Data Deduplication & Matching Services

The Data Cleansing Group is an Australian provider of data deduplication & matching services. We are passionate geeks who do whatever it takes to solve your data issues.

Our data deduplication services include the identification of potential duplicates, reviews of suspect data and merging similar records into the target record, in CRM, financial, HR and production datasets. This process improves the quality of your data.

We also provide a matching service for identifying and linking the same asset, customer, patient, part, product etc. across multiple data sources. This process enriches your data, as the inaccessible gems from previously siloed data, can now be collectively analysed.

The Data Deduplication and Data Matching Cycle

Cost Effective Data Deduplication & Matching

A typical data deduplication service includes the following phases:

  1. Prepare Data

    Meticulous data preparation is paramount to a successful data matching or deduplication solution. One needs to ensure that the same type of data exists in each column. For example in the case of CRM data, this step ensures that your contact’s first name, last name, email address, mobile phone number etc. are all in their respective columns. This is called standardisation.

    Similar data is normalised (e.g. mister, Mr., mr are all converted to Mr. Or street, st., strt. are all converted to St.). Numbers are all converted to the same format (e.g. telephone numbers are all converted to a (xx) xxxx-xxxx format. Email and web addresses are also normalised as required.

    Whilst our normalisation data tables are quite extensive, we also mine & analyse your project data to ensure that our system covers your data’s quirks and idiosyncrasies. Applicable outliers are added to our normalisation data tables in order to improve the accuracy of the matching process.Wherever possible, missing information (eg. Post Codes, States, Country, Phone area codes, gender etc.) is recreated in this phase.

  2. Optimise Match Strings

    Duplicate rows are identified by matching one string of data against another. A string of data is created by joining the fields of each record into one ‘big word’ (eg: FirstName-LastName-StreetAddress-Suburb-PostCode-Country)

    Whilst a long match string gives better results than a short string, the key is to ensure that each of the data fields included in the match string are unique. Whilst this is conceptually simple, real data is often unkind and simple issues like missing data add complications. These are overcome by generating multiple match strings to suit the available data. Eg:

    • FirstName-LastName-MobilePhoneNumber
    • FirstName-LastName-AreaCode-PhoneNumber
    • FirstNameInitial-LastName-TaxFileNumber

    In order to achieve high match accuracy, the proposed match strings are tested on a significant sample of your data and results manually reviewed. During data deduping, the match strings are tweaked and the process reiterated until the match strings are fully optimised.

  3. Identify Potential Duplicates

    We use various computerised matching algorithms to identify potential duplicate records. These include Jaro, Jaro-Winkler, Levenshtein, Metaphone, Soundex as well as customised variants of the above. The algorithms compare the optimised match strings for every row of data and calculate a match score. Items with results above a certain threshold (eg. 90%) are flagged as potential duplicates.

    As each data set is different, we run all of our matching algorthims on a significant sample of the data and choose the one that provides the most optimal results. The chosen one is then run across the whole dataset.

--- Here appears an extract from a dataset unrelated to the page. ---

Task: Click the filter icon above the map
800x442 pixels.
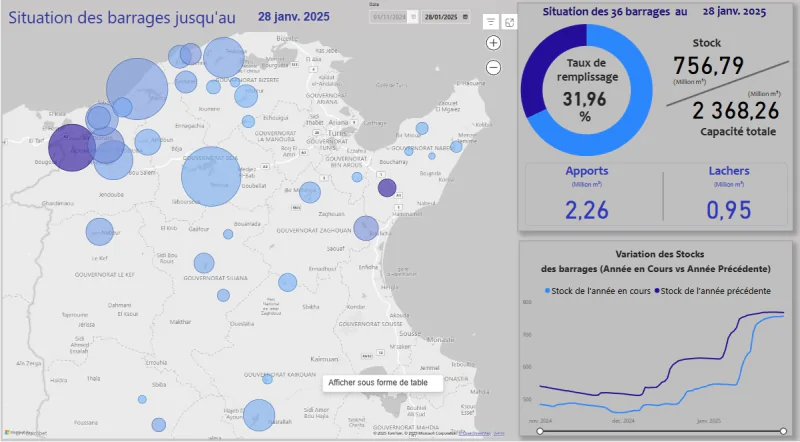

  4. Automatic / Manual Confirmation

    For mission critical projects, we manually review the potential duplicates, and select the most applicable one.In some cases, (eg CRM data where you understand your customers better than us), we provide you with a spreadsheet highlighting the potential duplicates for your review and confirmation.

    An alternative and very cost effective approach is to automate the confirmation process by setting a hurdle rate (e.g. match accuracy of > 98%) and then automatically choosing the results above this benchmark.

    In cases where you are looking to identify “How many from List X exist in List Y” (e.g. marketing penetration analysis), we combine manual confirmations with statical sampling techniques to provide cost effective results with high confidence levels.

  5. Merging Similar Records Into Target Record

    In this phase, similar records can be merged into the target record, and/or duplicates flagged/deleted from the datasets. Deduplicated data is exported in your required format.

Typical Data Deduplication Projects

Our purpose built tools enable us to provide you with cost effective, high accuracy data deduplication and matching services. This service is targeted at organisations that are looking to:

  • Deduplicate their data.
  • Conduct marketing penetration analysis.
  • Identify and match assets, customers, patients, parts and products across multiple platforms and data sources.

Our typical data deduplication and matching solutions include:

  • Customer data.
  • Financial and customer spend data.
  • Patient data.
  • Asset tracking.
  • Product & inventory data.
  • Master data.

Improve your organisation’s insight by matching data across your various platforms and removing the cost-overhead associated with duplicate records.